◆ **Directions**
1. In the 3D reconstruction post, which features are called really excellent and unique?
2. Please print everything in the 3D reconstruction post from "In the last" down to "less perspective distortion.", word for word.

◆ **Excerpt provided**
---*---
In the last post just two days ago, I talked about the fundamental matrix and a homography which allowed 2D images to be warped in such a way that they overlap. That technique works a bit better if you take the photos from the same perspective point (more like a tripod looking around), because there will be less perspective distortion.

In this post, I'm discussing a bit more how 3D reconstructions are made. Using some photos from the same dataset as before, it will become apparent what good features are and how these eventually result in good or bad data. I'll try to upload them at maximum resolution so you can zoom in a bit this time. Warning, they're pretty big, 8000x3000. I hope it maintains the original size.

This is a picture demonstrating the inliers for the fundamental matrix solution of this image combination. In the previous post I discussed how algorithms like SIFT and SURF recognize features on the basis of local gradients. In this image you should be able to see exactly how these 200 features are recognized and what a good feature is. As you can see, areas that have poor local gradients aren't matched easily, my algorithm prunes these very early. Features that are really excellent and unique are shadows on the ground. That's because they are flat areas so their gradients don't change and the sun through the leaves creates irregular shapes that are good matches at full scale, but also increasing scales as happens in these feature recognition algorithms. The irregular rooftop is also a great source for features. It's easy to see some more global areas that probably did match, but don't stand out as very strong keypoints. What does this mean? It's important to select the right time of day for taking pictures! Hard cast shadows with strong sun may cause local gradients to disappear, a very low sun with soft shadows may not emit enough light for a suitable shutter time and with the sun right above your head the shadows may be minimal. It's a great area for research on what defines good shadows for perfect 3D reconstructions.
---*---
◆ **Data provided**
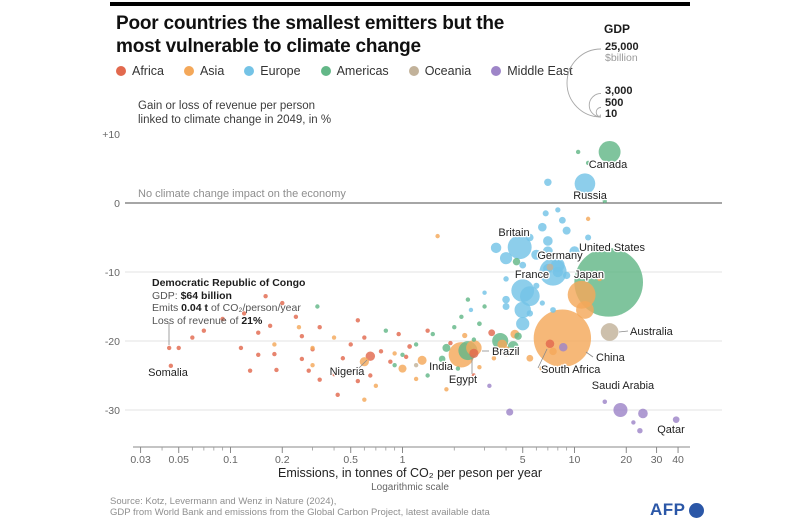  I want to click on country-label-germany: Germany, so click(560, 256).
---*---
◆ **Completed exercise**
1. Shadows on the ground.

2.
In the last post just two days ago, I talked about the fundamental matrix and a homography which allowed 2D images to be warped in such a way that they overlap. That technique works a bit better if you take the photos from the same perspective point (more like a tripod looking around), because there will be less perspective distortion.